Im Moment geht es dem aus Sydney stammenden Spieler mit griechischen Wurzeln allerdings eher darum, vor der Wiederaufnahme der AFC-Qualifikation für die FIFA Fussball-Weltmeisterschaft™ im September die Chance zu bekommen, auf der internationalen Bühne Erfahrung zu sammeln. In den kommenden zwei Wochen werden die Socceroos gegen zwei ganz besondere Gegner antreten, nämlich gegen England, den ältesten sportlichen Rivalen Australiens, und Griechenland, das Geburtsland von Ikonomidis' Großeltern.

Laut Ikonomidis ist die Stimmung gut im australischen Team, das sich mitten in einer Umbruchphase eindeutig im Aufwind befindet. "Es motiviert einen schon, wenn man einen Trainer hat, der jungen Spielern eine Chance gibt", so der Angreifer weiter. "Wenn ich in die Trainingslager komme, ist es das beste Gefühl der Welt. Alle sind super Kumpels, das ist eine einzigartige Gruppe. Es gibt keine Eifersüchteleien, nur Positives."

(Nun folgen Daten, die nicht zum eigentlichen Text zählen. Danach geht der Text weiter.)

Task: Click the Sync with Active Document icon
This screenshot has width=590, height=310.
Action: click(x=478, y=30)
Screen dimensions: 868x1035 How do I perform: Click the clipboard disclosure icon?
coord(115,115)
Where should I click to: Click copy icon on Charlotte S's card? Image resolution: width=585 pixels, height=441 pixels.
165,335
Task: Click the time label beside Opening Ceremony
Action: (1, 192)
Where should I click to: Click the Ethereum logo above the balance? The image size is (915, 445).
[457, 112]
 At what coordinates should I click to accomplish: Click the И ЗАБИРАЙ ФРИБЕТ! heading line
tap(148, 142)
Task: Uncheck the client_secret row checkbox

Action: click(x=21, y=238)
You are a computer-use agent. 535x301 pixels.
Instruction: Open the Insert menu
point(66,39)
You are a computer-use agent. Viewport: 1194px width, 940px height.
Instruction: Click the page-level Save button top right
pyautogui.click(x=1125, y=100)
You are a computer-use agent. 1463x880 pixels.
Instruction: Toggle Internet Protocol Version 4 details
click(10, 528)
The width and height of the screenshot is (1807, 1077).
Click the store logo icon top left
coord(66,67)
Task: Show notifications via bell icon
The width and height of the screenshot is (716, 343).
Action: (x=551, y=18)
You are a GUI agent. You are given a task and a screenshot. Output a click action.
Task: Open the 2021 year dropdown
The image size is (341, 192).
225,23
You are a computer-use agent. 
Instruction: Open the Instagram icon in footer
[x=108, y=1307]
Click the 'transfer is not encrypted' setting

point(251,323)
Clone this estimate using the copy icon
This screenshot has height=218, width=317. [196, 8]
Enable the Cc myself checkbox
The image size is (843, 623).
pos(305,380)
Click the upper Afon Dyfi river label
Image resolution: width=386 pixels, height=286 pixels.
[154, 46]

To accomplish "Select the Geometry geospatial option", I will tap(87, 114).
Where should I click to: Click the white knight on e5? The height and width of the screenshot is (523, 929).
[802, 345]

Ikonomidis war in der Schlussphase der europäischen Saison an US Salernitana in der Serie B ausgeliehen, um mehr Einsatzzeiten zu bekommen. Seit er als gerade einmal 16-Jähriger die Reise rund um den Globus antrat, sind vier ereignisreiche Jahre vergangen. "Die Anpassung ist mir sehr schwer gefallen, auf dem Spielfeld und abseits davon", so Ikonomidis rückblickend. Noch steckt seine Karriere in den Kinderschuhen, und viele Kapitel müssen erst noch geschrieben werden. "Meine Mutter hat versucht, mich von dem Wechsel mit 16 abzuhalten, aber am Ende habe ich mich durchgesetzt. All die Opfer haben sich auf jeden Fall gelohnt."